Planned Parenthood has made millions from the abortion services it provides. Riches at the expense of children’s lives. Riches made via the commission of genocide; blood money.
Abortion providers made enormous sums of money immediately following Roe. Often far more than doctors who practiced medicine the way it was intended…you know, to save lives rather than take them. Abortion, which, only years before, was reprehensible, came to the fore. The mythical “coat hanger in the back-alley” transformed into a highly lucrative cog in the wheel of capitalism.
Even in the early 70s the amount of money made from the abortion industry was staggering. Nathanson reported doctors in his clinic could clear more than $1,000 in each eight hour shift. Some worked double shifts as a result. In 1974 one Chicago doctor–by himself–billed Medicaid $792,266 for abortions for his welfare customers. One job recruitment effort promised $80,000 per year for 10 hours of work per week, while a single woman made up to $5,000 per week running a “counseling” facility. She was paid commissions from abortionists. (pg. 227)
Abort73 figures annual revenue from aborting babies at upward of $831 million. The Planned Parenthood Federation of American, the nation’s largest abortion provider made more than $148.6m from abortion in 2010. After an all time high of around 334,000 abortions performed in 2011-2012, the total number of abortions committed by PPFA affiliates in the past three years reached nearly 1M.
It thus remains that honest, thoughtful people can disagree on the subject of abortion.

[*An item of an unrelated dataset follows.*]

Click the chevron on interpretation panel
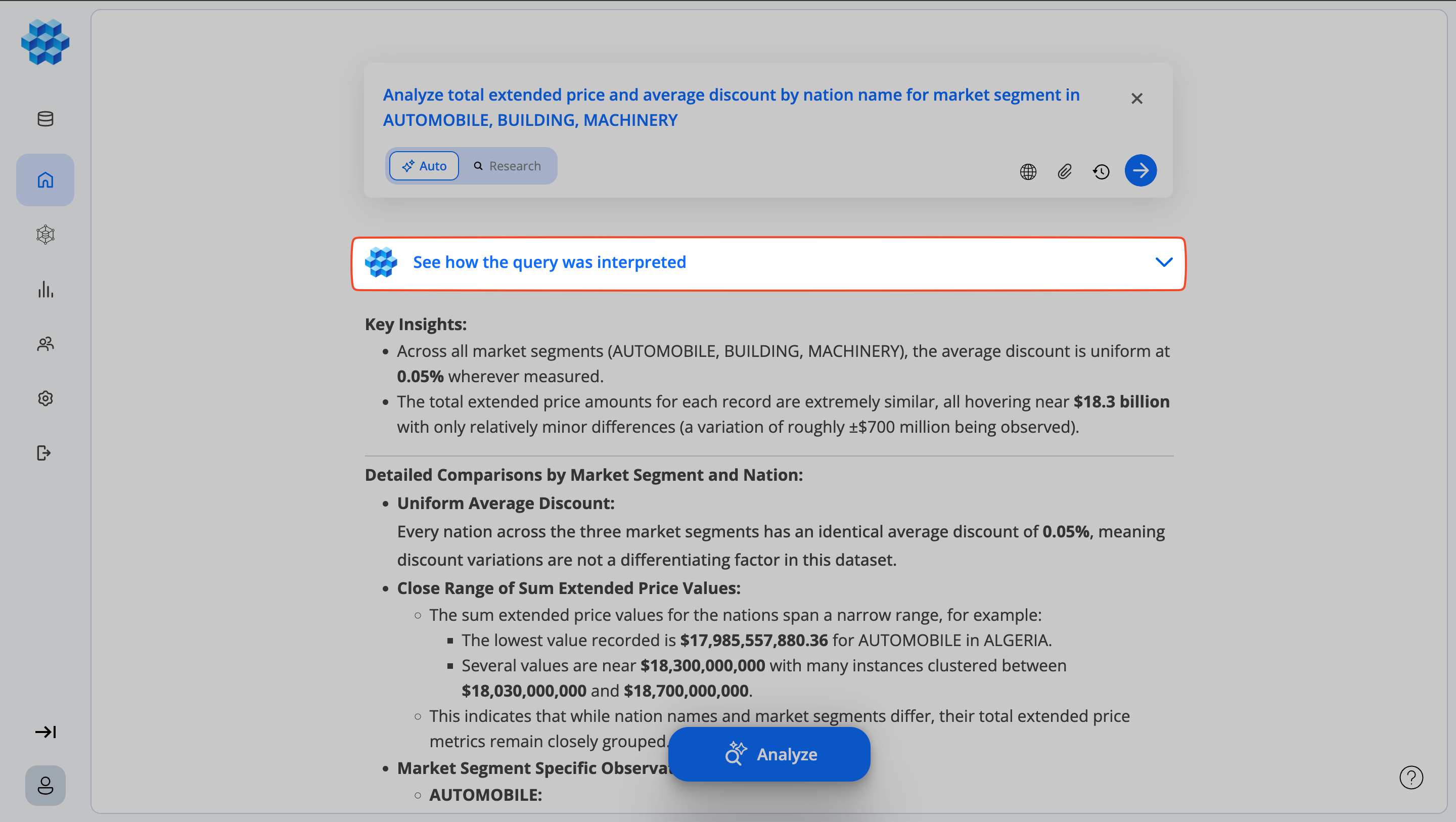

But defenders of abortion-on-demand should admit that they share vivid, historical parallels with one of the most ruthless and efficient killing organizations in history. The parallels are real and demonstrable.
The comparison I have put forth is not emotionalism, nor a thoughtless invoking of Godwin. It is studied, factual evaluation. If the pro-choice camp insists on defending abortion, members should also be honest enough to acknowledge their philosophical kinships where ever the bloodlines lead.